→ EXCERPT:
OP question was a squirrel pole.

----------


## natertot

> Another question: what can you use squirrel skins for?


I have heard ( but never seen ) that they make great hongs.

----------


## natertot

> Are you seriously suggesting a teen builds a black powder pipe gun, when even the legally of a firearm, age and seasons come into question?
> 
> I don't think that was called for, nor wise........Just saying....
> OP question was a squirrel pole.


+1 I agree with you!

----------


## MrFixIt

I have successfully used pole traps for squirrel. Mind you that they were abundant in the area I was in at the time.
And squirrel stew is great when cooked in a big pot over an open fire.

----------


## TXyakr

> Are you seriously suggesting a teen builds a black powder pipe gun, when even the legally of a firearm, age and seasons come into question?
> 
> I don't think that was called for, nor wise........Just saying....
> OP question was a squirrel pole.


Of coarse not, that was about 40 years ago in a 3rd world country where fire arms and ammo was expensive. Guns are not super easy to get in Canada today but you can get them. Especially a .410 shotgun or .22LR rife and the ammo for them. It is also far more easy and cheap to buy a legal and safe muzzle loader than a black market one from a foreign country or to make one yourself. "If you hear hoof beats think horses not zebras." Silly conclusion of yours.

----------


## TXyakr

Be careful of the advice you get from random people on forums of anyplace on the internet it may be out of context...




> I have had it on a stick over the fire...and was hungry...hit the spot.


As a kid I ate lots of small and large game cooked on a stick but rarely do any more. I watched that N&A show on Discovery Channel where they were loosing body fat and cooking it that way, palm to face OMG and they had cook pots, the foolishness. It is difficult to control the temperature of all the meat especially that right at the stick. Typically it will over cook on the outside and remain raw or undercooked beside the stick and what little fat there is on the wild game will burn off and drip into the fire due to the heat. E. Coli and Salmonella are a major concern and some other animals have Trichinellosis. I have recovered from these but it was very painful and took a long time with painful medications.

http://www.idph.state.il.us/about/fd..._wild_game.htm

http://www.cdc.gov/parasites/trichin...s/hunters.html

This is why I recommended earlier that you cut them up into small pieces and cook in a stew. Especially if I am out in some place where there is not much clean water I use disposable gloves to process the game then pull them off carefully. It can be difficult to get the blood from under your fingernails. Better to be overly cautious than doubled over in pain especially if you are many miles of hiking from your vehicle.

I have also heard some people say to only eat squirrel or rabbit certain times of the year because that is when they don't have parasites. This is nonsense. It is not like all the E. Coli, other pathogens and parasites leave them due to the weather. Parasites may be worse sometimes but wild game or even domestic live stock is never 100% safe. Always cook your food carefully. Best to cook foraged vegetation as well, a wild pig may have done something nasty on it. I could tell some funny stories about people eating stuff beside the trail where dogs did their business a minute before... nasty. Some folks are just not very observant and don't think things through.

→ TASK 1: Decide whether each statement, (a) to (c), agrees with the forum thread. Answer yes or no for each and quote the deciding words of the thread. (a) MrFixIt reports success using pole traps for squirrel. (b) TXyakr accepts that squirrel is free of parasites at certain times of the year. (c) TXyakr says meat cooked on a stick often stays raw or undercooked next to the stick.
→ TASK 2: Reproduce the forum thread word for word from "As a kid I ate" up to and including "with painful medications.".
→ TASK 3:
Answer these questions using the forum thread.
(a) According to MrFixIt, how should squirrel stew be cooked?
(b) What does TXyakr use to process game where there is not much clean water?
(c) About how many years ago does TXyakr say the pipe gun matter took place?

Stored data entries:
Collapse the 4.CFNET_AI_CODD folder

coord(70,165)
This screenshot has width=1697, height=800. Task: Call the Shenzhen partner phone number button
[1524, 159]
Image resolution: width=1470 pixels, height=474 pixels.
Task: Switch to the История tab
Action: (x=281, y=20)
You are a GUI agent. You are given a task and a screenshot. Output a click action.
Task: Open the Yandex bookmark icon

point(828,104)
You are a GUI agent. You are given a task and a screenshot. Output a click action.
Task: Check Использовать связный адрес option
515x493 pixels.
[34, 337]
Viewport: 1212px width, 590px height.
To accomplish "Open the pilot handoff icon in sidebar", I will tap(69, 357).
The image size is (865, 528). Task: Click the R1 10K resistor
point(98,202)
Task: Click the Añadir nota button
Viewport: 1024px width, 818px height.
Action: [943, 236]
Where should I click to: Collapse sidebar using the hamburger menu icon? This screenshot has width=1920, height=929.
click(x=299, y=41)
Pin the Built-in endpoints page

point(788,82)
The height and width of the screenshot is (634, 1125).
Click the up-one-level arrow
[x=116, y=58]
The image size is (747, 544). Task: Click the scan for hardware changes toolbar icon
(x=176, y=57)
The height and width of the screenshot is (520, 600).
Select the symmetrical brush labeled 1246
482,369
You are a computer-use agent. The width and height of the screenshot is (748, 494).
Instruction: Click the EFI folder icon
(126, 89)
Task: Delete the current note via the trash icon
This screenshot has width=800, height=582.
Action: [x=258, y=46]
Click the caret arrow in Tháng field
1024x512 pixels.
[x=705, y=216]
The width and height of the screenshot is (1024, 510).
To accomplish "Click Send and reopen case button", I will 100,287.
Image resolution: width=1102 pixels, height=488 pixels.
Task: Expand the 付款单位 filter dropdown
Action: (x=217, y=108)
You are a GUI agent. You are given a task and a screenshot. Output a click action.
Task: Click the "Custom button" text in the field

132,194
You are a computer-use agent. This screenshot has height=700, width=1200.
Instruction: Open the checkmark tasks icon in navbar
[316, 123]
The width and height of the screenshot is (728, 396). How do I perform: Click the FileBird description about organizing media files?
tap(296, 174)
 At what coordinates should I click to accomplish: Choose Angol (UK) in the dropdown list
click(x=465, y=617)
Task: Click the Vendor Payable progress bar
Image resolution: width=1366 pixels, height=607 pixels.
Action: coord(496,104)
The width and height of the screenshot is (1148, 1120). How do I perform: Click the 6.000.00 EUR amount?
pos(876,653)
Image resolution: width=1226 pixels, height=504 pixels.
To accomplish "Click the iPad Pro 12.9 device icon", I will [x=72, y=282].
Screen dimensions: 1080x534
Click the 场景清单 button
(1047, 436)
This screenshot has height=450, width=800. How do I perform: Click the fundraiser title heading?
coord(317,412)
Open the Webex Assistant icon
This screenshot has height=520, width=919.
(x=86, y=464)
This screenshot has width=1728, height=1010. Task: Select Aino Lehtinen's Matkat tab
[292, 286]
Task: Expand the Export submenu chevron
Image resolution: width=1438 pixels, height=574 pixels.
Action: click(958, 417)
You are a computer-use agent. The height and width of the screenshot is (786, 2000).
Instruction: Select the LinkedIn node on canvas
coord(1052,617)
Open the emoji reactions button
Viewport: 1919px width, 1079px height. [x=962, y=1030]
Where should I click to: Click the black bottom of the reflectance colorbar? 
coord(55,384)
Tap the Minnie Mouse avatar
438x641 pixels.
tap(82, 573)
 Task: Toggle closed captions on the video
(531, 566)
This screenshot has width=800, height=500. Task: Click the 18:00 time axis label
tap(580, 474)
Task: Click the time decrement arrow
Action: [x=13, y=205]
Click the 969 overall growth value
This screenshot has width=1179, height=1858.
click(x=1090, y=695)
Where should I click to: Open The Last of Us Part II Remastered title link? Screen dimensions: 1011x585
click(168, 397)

→ YOUR RESPONSE 1:
(a) Yes: "I have successfully used pole traps for squirrel."
(b) No: "This is nonsense."
(c) Yes: "Typically it will over cook on the outside and remain raw or undercooked beside the stick"

→ YOUR RESPONSE 2:
As a kid I ate lots of small and large game cooked on a stick but rarely do any more. I watched that N&A show on Discovery Channel where they were loosing body fat and cooking it that way, palm to face OMG and they had cook pots, the foolishness. It is difficult to control the temperature of all the meat especially that right at the stick. Typically it will over cook on the outside and remain raw or undercooked beside the stick and what little fat there is on the wild game will burn off and drip into the fire due to the heat. E. Coli and Salmonella are a major concern and some other animals have Trichinellosis. I have recovered from these but it was very painful and took a long time with painful medications.

→ YOUR RESPONSE 3:
(a) In a big pot over an open fire.
(b) Disposable gloves.
(c) About 40 years ago.